BEGIN AVAILABLE DATA

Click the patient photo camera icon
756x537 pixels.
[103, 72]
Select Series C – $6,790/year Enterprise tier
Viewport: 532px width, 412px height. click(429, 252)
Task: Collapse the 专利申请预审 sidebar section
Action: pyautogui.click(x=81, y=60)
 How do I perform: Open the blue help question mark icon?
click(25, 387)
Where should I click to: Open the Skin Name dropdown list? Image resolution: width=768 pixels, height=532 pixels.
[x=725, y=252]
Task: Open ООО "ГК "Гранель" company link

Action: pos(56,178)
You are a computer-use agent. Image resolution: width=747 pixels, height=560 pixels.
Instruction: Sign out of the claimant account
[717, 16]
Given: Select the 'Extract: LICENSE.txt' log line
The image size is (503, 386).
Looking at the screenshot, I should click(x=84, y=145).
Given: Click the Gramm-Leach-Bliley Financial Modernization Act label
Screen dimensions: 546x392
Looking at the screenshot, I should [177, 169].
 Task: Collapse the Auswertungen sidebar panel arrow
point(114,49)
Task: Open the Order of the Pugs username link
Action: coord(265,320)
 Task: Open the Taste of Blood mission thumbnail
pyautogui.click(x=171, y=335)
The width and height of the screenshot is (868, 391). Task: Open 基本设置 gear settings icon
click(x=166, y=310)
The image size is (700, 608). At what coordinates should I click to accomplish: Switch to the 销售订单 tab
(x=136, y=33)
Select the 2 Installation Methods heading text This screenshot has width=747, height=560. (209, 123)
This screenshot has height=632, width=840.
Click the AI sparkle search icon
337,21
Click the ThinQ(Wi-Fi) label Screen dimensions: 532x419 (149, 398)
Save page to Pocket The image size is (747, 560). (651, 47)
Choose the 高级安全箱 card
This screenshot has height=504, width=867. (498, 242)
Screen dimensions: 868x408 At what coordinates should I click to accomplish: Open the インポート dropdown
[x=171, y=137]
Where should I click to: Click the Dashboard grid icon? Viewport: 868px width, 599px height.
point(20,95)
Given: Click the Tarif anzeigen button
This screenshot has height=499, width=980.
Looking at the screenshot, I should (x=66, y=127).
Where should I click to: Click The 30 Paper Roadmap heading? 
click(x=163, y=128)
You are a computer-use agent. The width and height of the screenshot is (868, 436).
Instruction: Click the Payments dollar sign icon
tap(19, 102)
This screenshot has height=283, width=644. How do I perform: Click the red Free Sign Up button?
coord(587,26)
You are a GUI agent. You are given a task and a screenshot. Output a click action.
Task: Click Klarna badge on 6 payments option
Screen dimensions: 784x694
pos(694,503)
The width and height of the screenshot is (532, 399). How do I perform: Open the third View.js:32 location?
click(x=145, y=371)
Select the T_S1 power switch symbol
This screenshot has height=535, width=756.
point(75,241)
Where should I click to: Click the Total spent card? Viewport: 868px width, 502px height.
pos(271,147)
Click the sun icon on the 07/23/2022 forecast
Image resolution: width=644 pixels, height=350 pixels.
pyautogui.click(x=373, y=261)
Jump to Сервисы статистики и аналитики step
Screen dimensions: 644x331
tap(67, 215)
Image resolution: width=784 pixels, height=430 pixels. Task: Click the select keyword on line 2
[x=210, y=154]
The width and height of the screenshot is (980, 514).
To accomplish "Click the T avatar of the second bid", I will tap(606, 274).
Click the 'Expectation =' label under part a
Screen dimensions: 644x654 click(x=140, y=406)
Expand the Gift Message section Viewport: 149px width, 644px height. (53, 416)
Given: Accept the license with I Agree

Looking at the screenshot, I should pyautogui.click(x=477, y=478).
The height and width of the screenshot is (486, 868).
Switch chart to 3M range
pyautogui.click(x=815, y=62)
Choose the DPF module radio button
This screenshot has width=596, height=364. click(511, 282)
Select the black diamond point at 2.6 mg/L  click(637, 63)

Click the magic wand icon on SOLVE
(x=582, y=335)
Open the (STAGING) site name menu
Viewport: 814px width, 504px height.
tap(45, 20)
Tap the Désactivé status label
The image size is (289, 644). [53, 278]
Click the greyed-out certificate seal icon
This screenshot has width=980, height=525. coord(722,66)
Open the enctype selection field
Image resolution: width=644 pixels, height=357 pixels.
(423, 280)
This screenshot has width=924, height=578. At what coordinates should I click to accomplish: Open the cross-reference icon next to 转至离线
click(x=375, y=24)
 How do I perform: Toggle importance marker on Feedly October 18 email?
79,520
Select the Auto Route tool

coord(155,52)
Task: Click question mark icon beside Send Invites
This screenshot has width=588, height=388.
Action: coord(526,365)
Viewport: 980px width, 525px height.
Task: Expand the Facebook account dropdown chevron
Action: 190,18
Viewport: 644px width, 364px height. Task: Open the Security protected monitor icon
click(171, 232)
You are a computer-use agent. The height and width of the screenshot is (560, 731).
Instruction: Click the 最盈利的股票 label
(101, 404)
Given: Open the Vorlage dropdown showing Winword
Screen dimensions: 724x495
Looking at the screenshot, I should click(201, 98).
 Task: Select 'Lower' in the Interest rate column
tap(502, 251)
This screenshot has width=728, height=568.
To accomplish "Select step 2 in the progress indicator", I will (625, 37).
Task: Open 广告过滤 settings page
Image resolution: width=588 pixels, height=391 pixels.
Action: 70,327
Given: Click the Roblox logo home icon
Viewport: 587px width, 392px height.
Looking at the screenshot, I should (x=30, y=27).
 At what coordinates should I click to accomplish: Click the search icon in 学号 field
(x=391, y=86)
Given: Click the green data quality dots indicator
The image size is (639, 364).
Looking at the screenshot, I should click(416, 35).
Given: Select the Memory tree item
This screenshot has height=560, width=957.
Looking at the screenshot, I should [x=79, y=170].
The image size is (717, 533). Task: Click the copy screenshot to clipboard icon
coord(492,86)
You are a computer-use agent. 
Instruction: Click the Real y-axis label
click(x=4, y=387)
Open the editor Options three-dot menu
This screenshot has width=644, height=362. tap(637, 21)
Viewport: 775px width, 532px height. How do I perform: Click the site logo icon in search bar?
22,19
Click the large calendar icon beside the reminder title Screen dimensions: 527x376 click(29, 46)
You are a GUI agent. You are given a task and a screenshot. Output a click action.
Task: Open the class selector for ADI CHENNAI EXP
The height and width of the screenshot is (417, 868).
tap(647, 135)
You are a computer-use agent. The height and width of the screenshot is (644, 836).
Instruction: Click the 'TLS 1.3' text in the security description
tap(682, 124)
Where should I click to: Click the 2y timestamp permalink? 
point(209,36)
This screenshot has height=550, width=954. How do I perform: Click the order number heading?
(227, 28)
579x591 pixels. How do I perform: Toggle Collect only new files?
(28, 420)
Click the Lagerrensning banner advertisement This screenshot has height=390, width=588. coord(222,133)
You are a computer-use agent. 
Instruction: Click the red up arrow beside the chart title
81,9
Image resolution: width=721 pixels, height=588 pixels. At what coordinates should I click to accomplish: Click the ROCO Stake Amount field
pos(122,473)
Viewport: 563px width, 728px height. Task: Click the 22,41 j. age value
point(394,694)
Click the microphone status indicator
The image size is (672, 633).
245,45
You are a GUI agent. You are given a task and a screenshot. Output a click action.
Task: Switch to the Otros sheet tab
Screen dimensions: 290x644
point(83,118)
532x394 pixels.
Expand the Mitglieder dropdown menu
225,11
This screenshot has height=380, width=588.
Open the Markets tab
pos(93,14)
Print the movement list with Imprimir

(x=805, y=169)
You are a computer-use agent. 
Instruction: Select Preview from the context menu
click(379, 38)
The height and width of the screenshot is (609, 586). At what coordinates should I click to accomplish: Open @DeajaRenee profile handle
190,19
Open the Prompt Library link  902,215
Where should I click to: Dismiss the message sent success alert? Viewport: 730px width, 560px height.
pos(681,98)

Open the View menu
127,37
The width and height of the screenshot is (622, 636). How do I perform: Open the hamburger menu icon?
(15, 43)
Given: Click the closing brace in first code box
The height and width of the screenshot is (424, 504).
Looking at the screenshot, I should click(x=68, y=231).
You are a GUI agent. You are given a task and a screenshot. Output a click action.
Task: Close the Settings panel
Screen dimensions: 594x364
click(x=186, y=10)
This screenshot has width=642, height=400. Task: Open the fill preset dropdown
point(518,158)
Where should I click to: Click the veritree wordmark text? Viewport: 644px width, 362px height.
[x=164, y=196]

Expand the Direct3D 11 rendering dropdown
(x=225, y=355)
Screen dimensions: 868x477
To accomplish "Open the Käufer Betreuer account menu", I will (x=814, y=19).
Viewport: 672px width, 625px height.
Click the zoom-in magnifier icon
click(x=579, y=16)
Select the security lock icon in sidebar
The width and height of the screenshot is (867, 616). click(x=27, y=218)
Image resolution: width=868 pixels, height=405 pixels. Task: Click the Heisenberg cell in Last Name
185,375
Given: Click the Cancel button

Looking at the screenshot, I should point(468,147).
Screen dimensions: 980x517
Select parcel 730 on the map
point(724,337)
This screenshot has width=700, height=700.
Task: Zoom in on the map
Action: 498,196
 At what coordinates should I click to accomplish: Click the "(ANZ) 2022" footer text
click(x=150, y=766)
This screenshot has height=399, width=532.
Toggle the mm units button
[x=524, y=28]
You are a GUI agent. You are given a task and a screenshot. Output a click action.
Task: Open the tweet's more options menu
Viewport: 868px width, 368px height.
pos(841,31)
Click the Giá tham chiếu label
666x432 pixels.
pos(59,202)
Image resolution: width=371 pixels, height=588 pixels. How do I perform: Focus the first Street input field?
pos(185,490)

END AVAILABLE DATA

Reproduce the lines above, beginning at the line with "This screenshot has height=380, width=588." and stopping after the line with "Screen dimensions: 868x477", exactly as they are.

# SOLUTION TO THIS TASK:
This screenshot has height=380, width=588.
Open the Markets tab
pos(93,14)
Print the movement list with Imprimir

(x=805, y=169)
You are a computer-use agent. 
Instruction: Select Preview from the context menu
click(379, 38)
The height and width of the screenshot is (609, 586). At what coordinates should I click to accomplish: Open @DeajaRenee profile handle
190,19
Open the Prompt Library link  902,215
Where should I click to: Dismiss the message sent success alert? Viewport: 730px width, 560px height.
pos(681,98)

Open the View menu
127,37
The width and height of the screenshot is (622, 636). How do I perform: Open the hamburger menu icon?
(15, 43)
Given: Click the closing brace in first code box
The height and width of the screenshot is (424, 504).
Looking at the screenshot, I should click(x=68, y=231).
You are a GUI agent. You are given a task and a screenshot. Output a click action.
Task: Close the Settings panel
Screen dimensions: 594x364
click(x=186, y=10)
This screenshot has width=642, height=400. Task: Open the fill preset dropdown
point(518,158)
Where should I click to: Click the veritree wordmark text? Viewport: 644px width, 362px height.
[x=164, y=196]

Expand the Direct3D 11 rendering dropdown
(x=225, y=355)
Screen dimensions: 868x477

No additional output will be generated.